Aujourd’hui, tout cela est changé, les anarchistes entendent penser et agir par eux-mêmes.
Le Congrès de Gênes nous a montré des anarchistes sachant discuter, et leurs discussions ont été tout un exemple d’ordre et de raisonnement.
De ces discussions il se dégage ceci : Les anarchistes sont autant opposés aux politiciens du socialisme italiens qu’ils accusent d’avoir trahi le peuple, qu’aux bolchevistes de Russie.
Que faut-il faire comme propagande profitable ?

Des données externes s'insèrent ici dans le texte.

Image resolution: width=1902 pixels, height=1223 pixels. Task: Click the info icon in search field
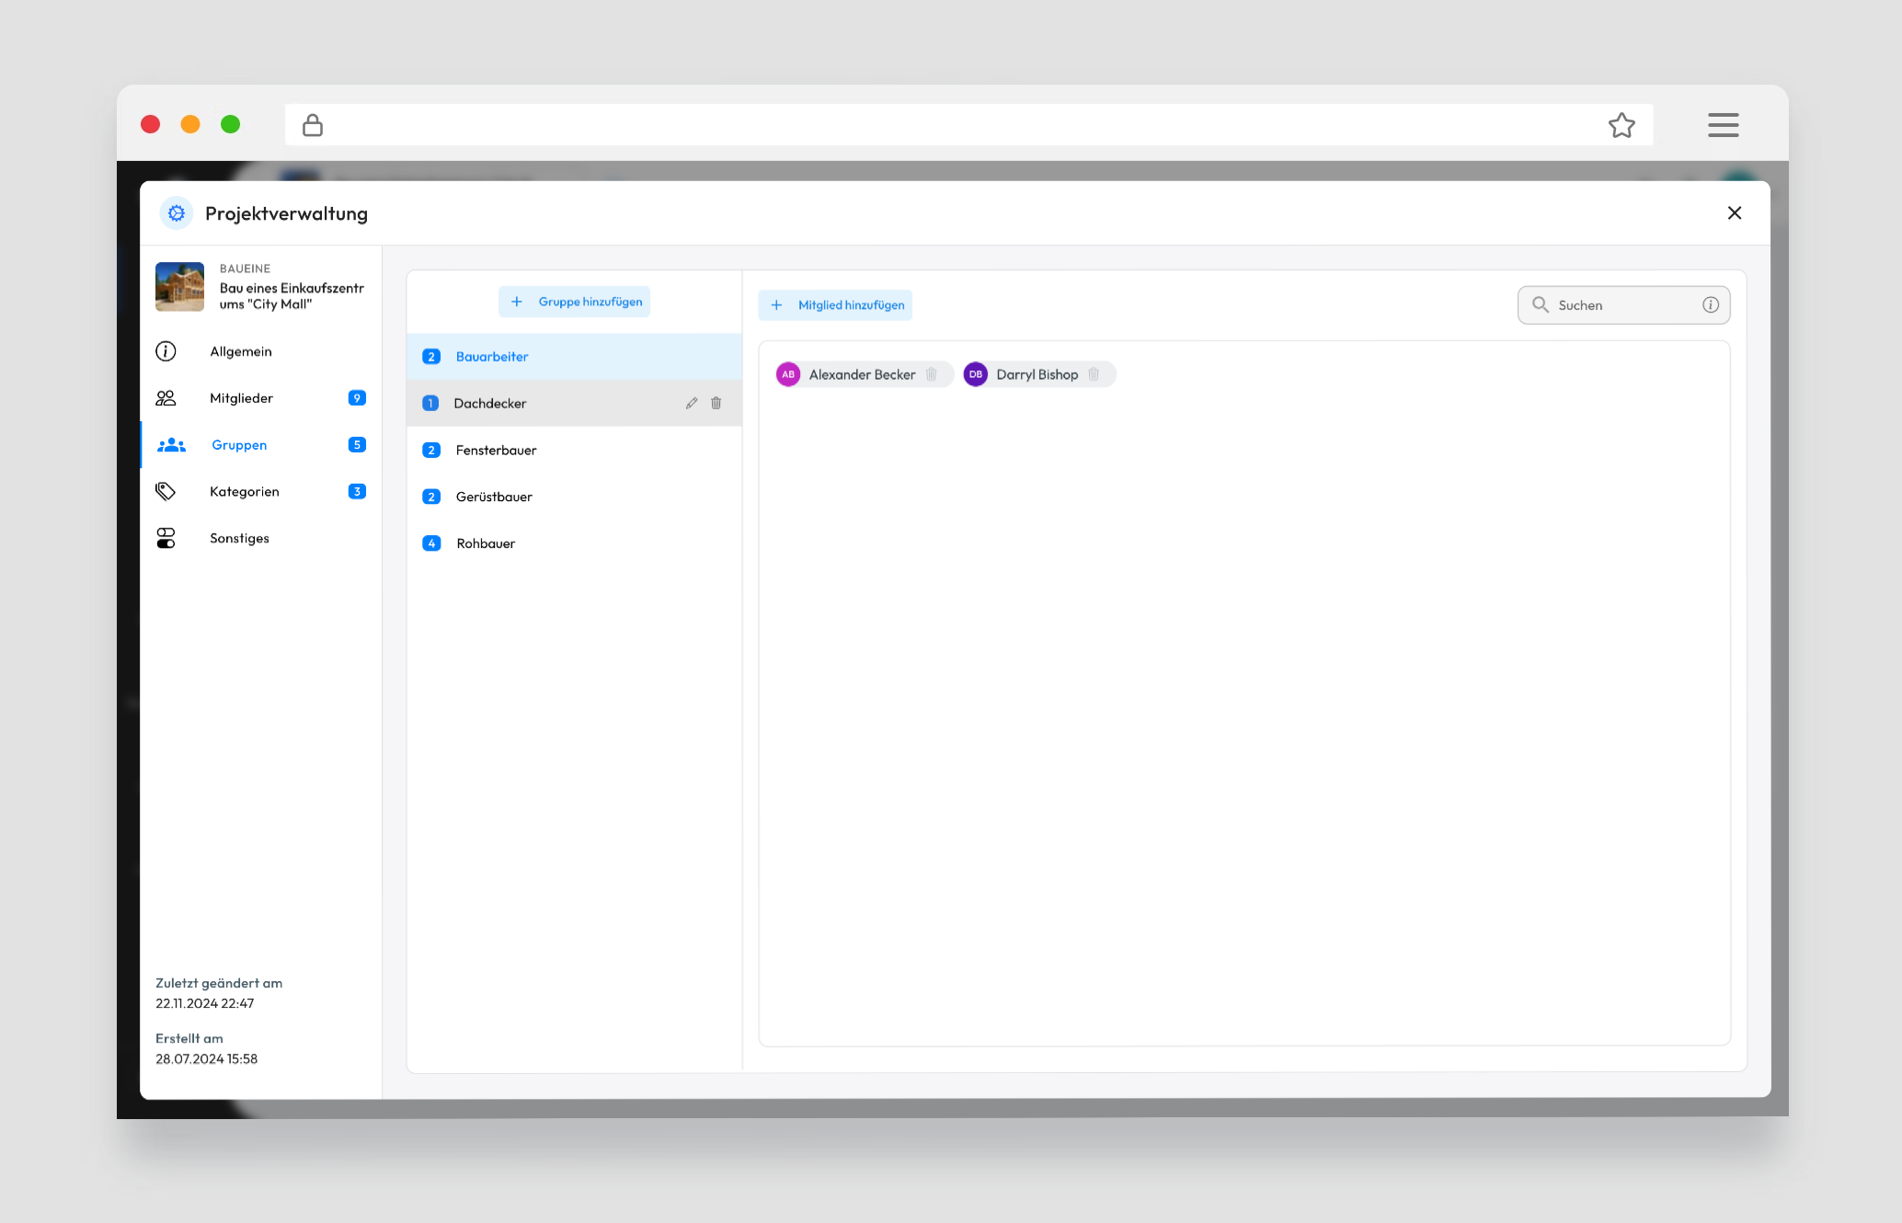[x=1711, y=305]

Naturellement, il faut instruire le peuple, et pour cela il faut aller au peuple avec des idées justes, généreuses et désintéressées. Pour une telle besogne, les Syndicats sont tout indiqués ; mais en Italie, la C.G.T. n’est qu’un instrument des politiciens, le travail n’y est pas indépendant, ce sont les politiciens, pour la plupart des bourgeois de la plus vile espèce, qui imposent leur volonté. Certes, ces politiciens ont fait des discours très violents, mais toutes ces effusions de paroles n’étaient que des palabres, que du vent. Ce n’était qu’une façon adroite d’exploiter le peuple au nom de la Révolution.

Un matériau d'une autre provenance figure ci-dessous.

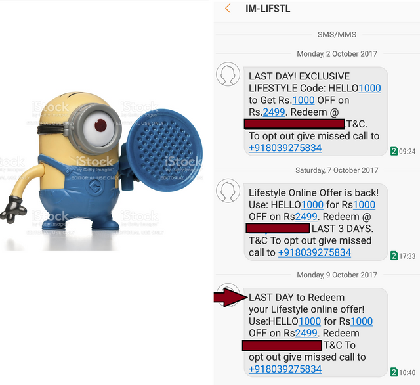Screen dimensions: 420x385
Task: Click SIM 2 badge beside 09:24
Action: pos(394,151)
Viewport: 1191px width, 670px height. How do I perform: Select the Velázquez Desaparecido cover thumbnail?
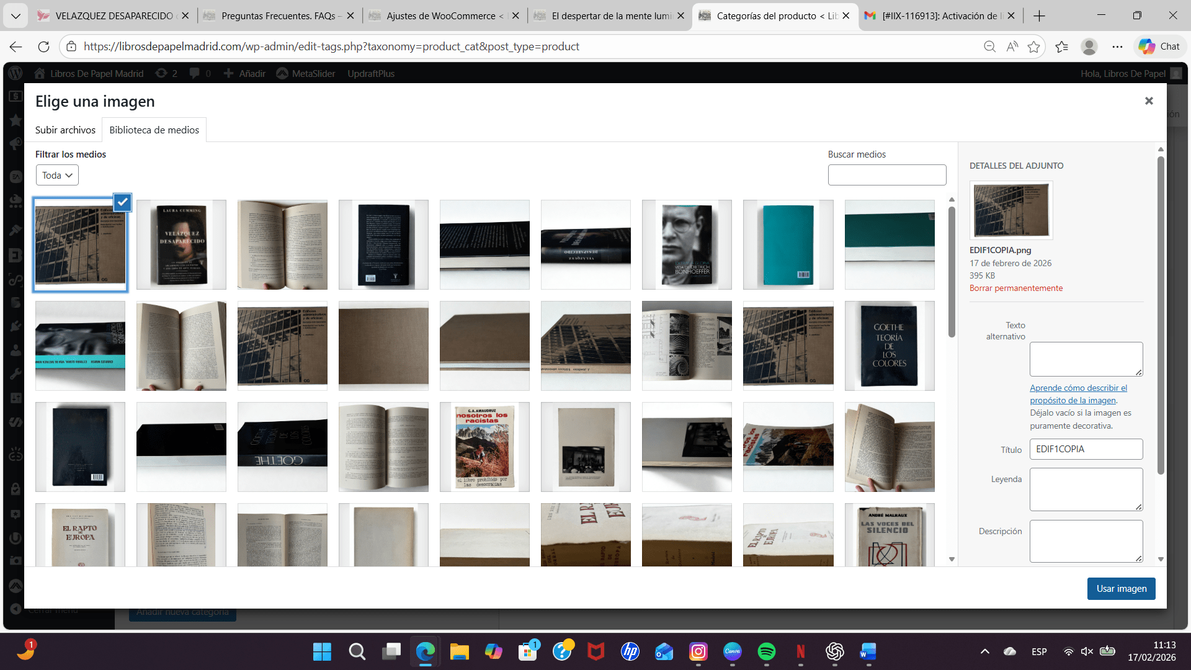tap(181, 244)
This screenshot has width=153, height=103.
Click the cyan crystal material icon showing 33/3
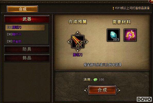point(113,35)
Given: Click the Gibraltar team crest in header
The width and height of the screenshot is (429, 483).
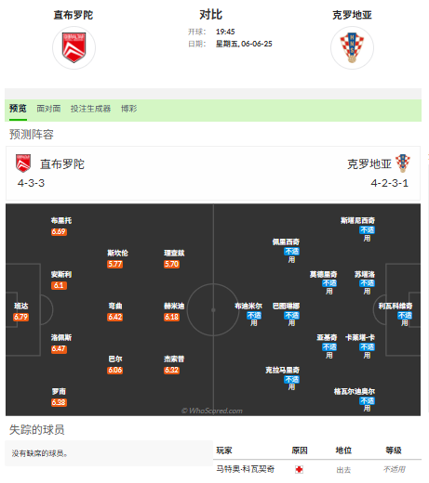Looking at the screenshot, I should point(74,47).
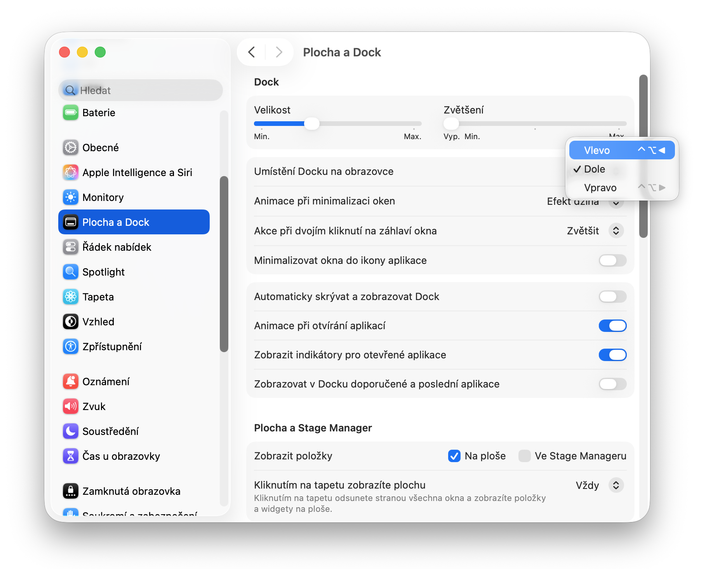Open the Baterie settings icon

[x=71, y=113]
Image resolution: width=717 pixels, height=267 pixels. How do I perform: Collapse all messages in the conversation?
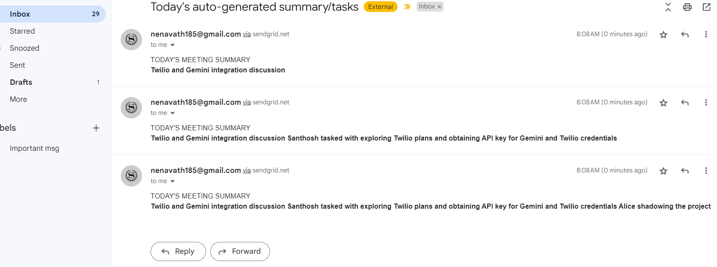pyautogui.click(x=668, y=7)
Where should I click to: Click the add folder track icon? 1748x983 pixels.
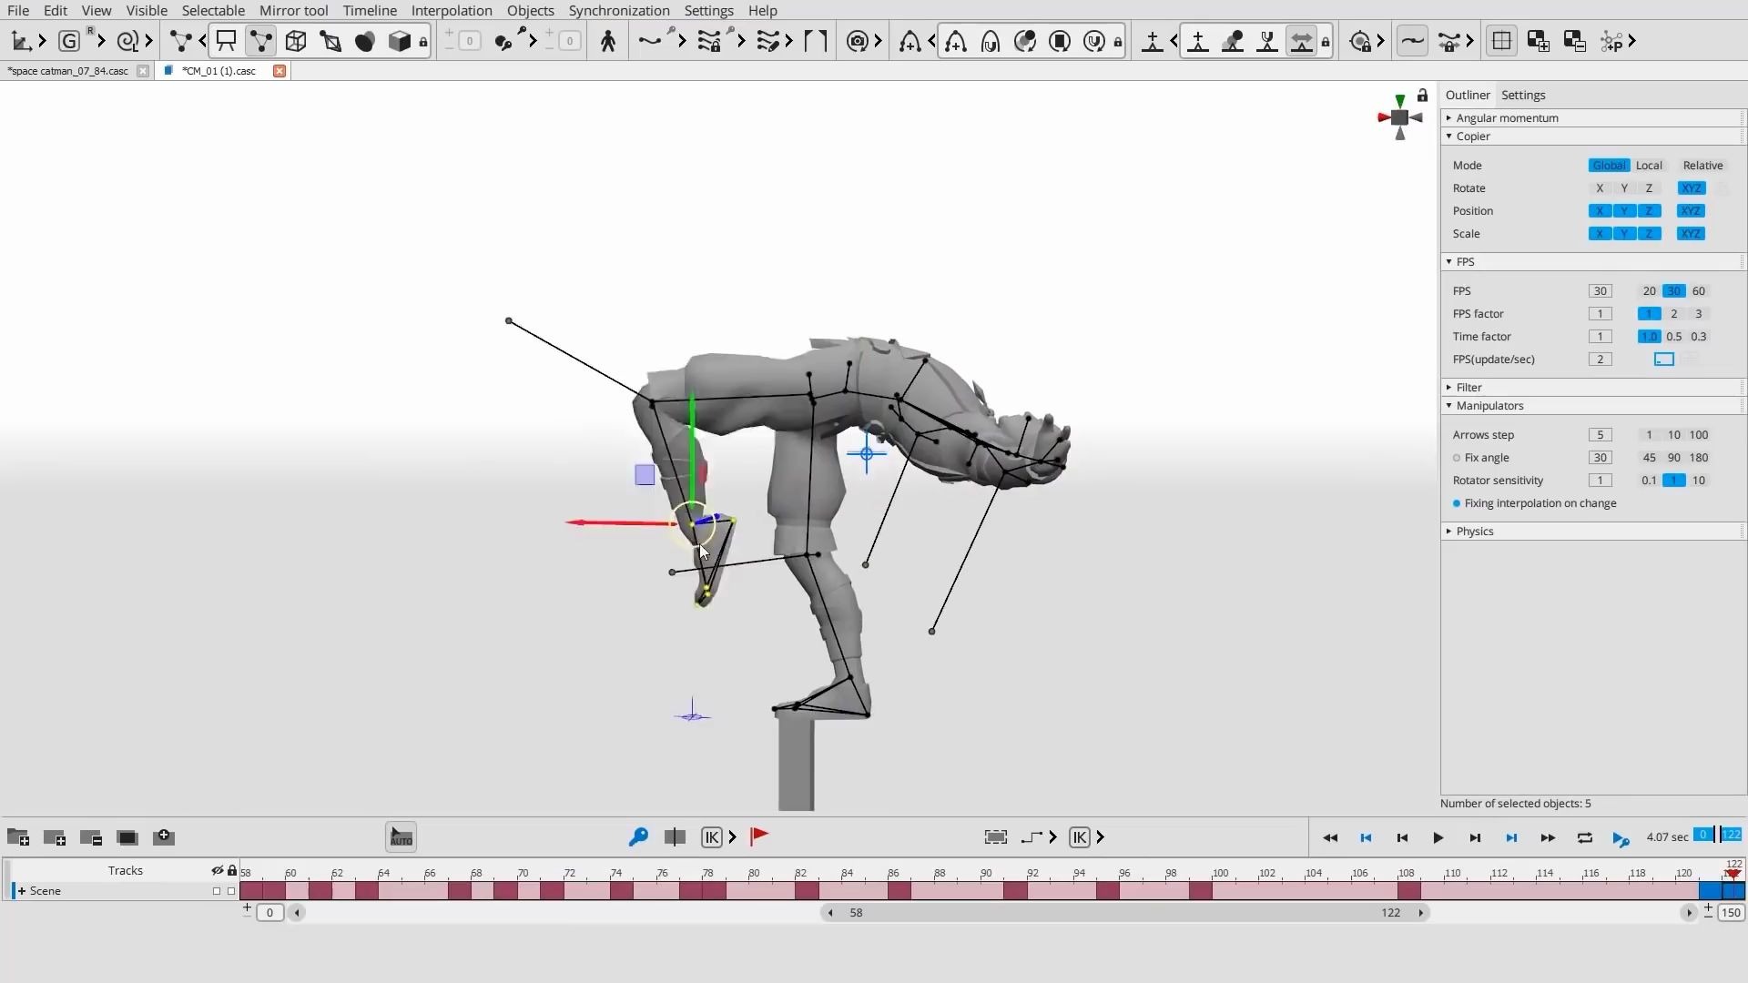coord(18,837)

La plupart des délégués se déclarèrent en faveur de l’action syndicale. Certains s’affirmèrent pour que la propagande libertaire fut poursuivie dans le sein même de la C.G.T. ; d’autres favorisèrent le développement des syndicats indépendants. En somme, ce Congrès marque un grand pas dans la voix du progrès.
Signalons, pour terminer cette note, la bonne propagande poursuivie par Umanita Nuova et La Volunta.
Espagne
À Madrid, un grand parti vient de s’organiser sous le nom de « Parti Communiste » ; son but est d’introduire dans la péninsule Ibérique, le régime des soviets et de la dictature du prolétariat. L’expérience russe est concluante, très concluante même, pour les camarades espagnols. Aussi, les anarchistes sont-ils entrés en masse dans ce nouveau parti, qui est pour eux une nouvelle arche de Noé.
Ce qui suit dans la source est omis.